Nutritionist School in Connecticut
Connecticut Nutrition Schools
Nutritionist certification in Connecticut begins with obtaining a Bachelor's degree in human nutrition, community nutrition, dietetics, or a related field. A Master's degree is also necessary, and a Doctoral degree may also count toward nutritionist certification in Connecticut.
The entire process for nutritionist certification in Connecticut can take five to ten years. A majority of this five to ten year period is spent in Bachelor's and Master's degree programs, which give students a strong theoretical foundation. The remaining time is spent collecting 900 hours of pre-professional training in a hospital, clinical, government/welfare or school environment (e.g., Bridgeport Hospital, WIC, New Haven Hospital, or Central High School).
Many nutritionist Bachelor's degree programs in Connecticut follow a traditional, four-year course plan with on-site courses and perhaps a few online courses here and there. In these degree programs, students spend eight to ten semesters studying human nutrition, metabolism, community nutrition, geriatric nutrition, and other nutrition-related course matter. Students also gain ample knowledge of the liberal arts, which complement the skills they will use every day.
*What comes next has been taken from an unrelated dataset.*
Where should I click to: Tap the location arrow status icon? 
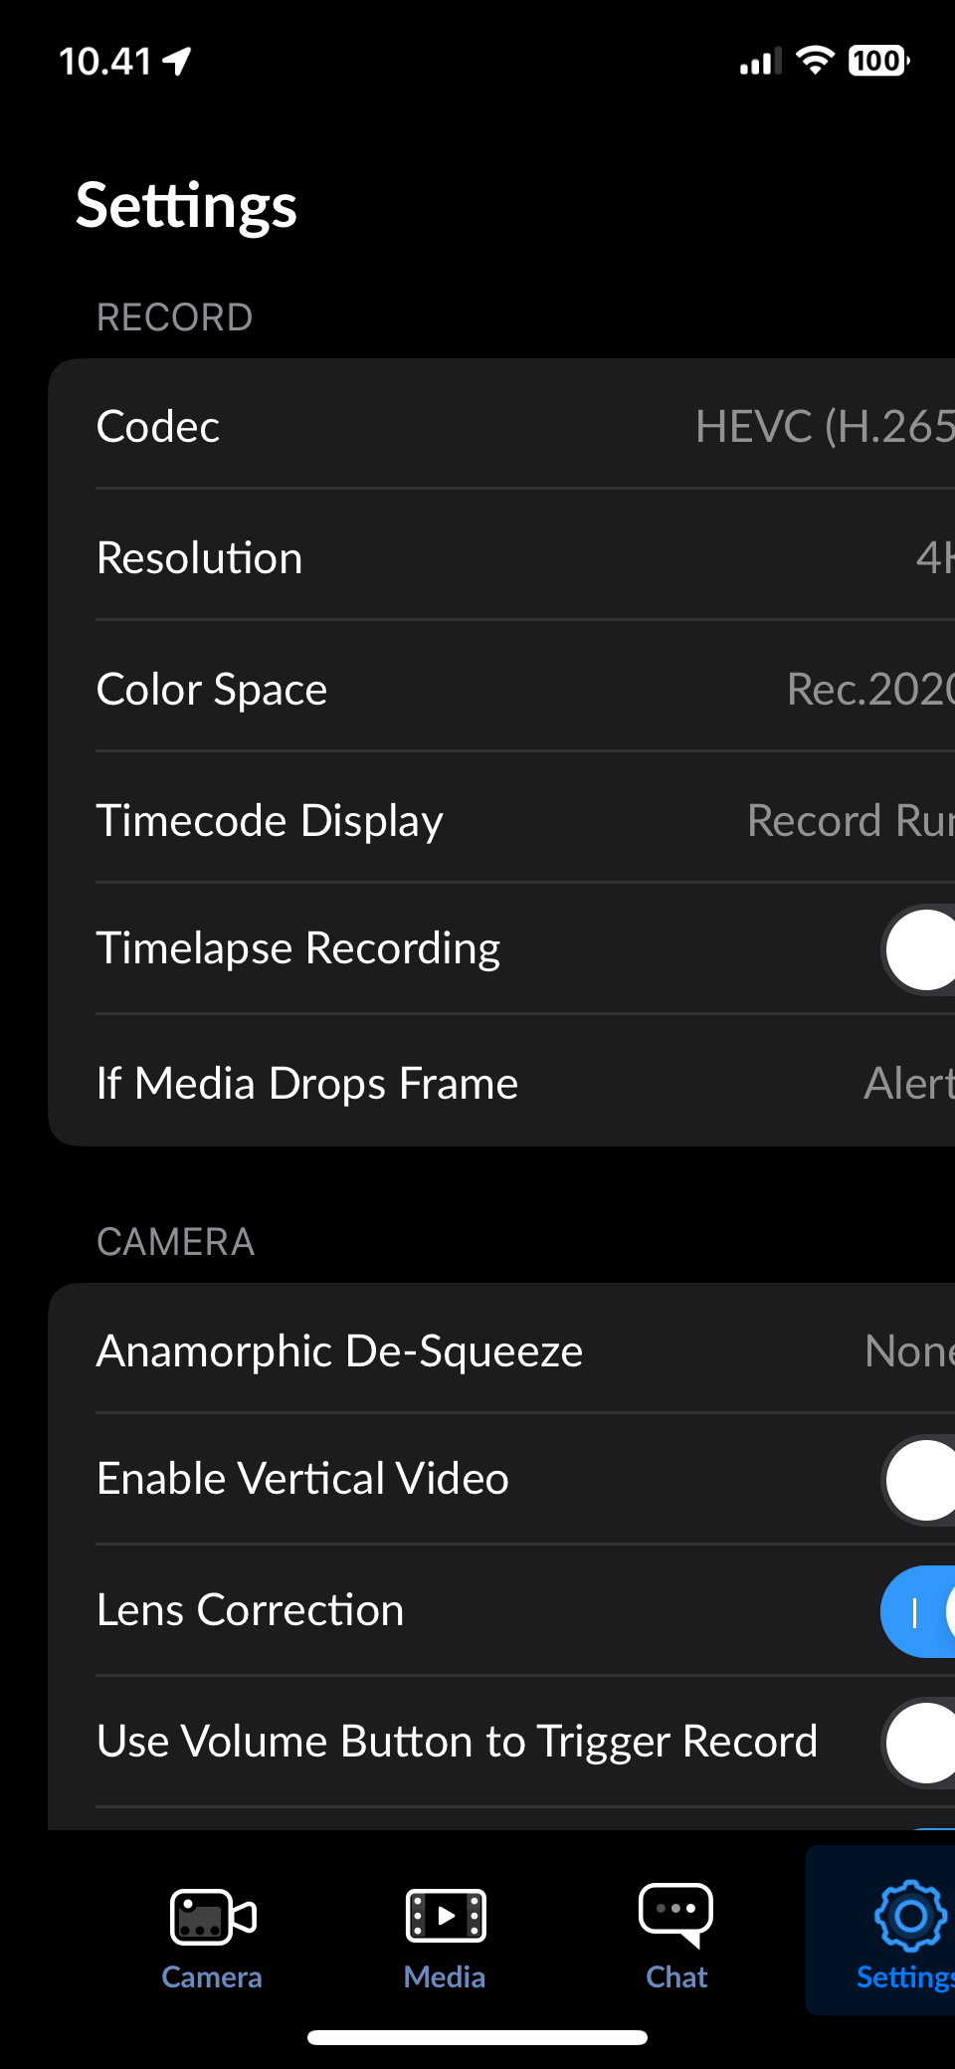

If a student cannot afford to move away from his hometown, he is still at an advantage. Unlike most states, which require students to go through a program recognized by that state's Department of Health, Connecticut only requires its nutrition students to attend schools accredited by the U.S. Department of Education. This makes it possible for Connecticut's nutrition students to obtain a nutrition degree anywhere.
The ability to obtain a degree online or in another state can be especially helpful when students go to graduate school. Since they will be devoting a majority of their time to a specific field of study—human nutrition, geriatric nutrition, community nutrition, etc—studying for the Commission on Dietetic Registration (CDR) certification exam, and working in a long-term internship or externship, they will need to have some malleability in their schedules.
Once they have completed their degree programs and obtained 900 pre-professional hours, they can apply for certification by taking the CDR exam. To take the exam, aspiring nutritionists should be ready to provide the State of Connecticut with college transcripts, a $190 initial licensure fee, and proof of pre-professional training, citizenship and moral character.
After they pass the exam, nutritionists can practice in schools, hospitals, retirement communities, community centers, and government institutions for up to one year before they have to renew their licenses. To renew their licenses, nutritionists in Connecticut must pay a $100 renewal fee before the expiration date.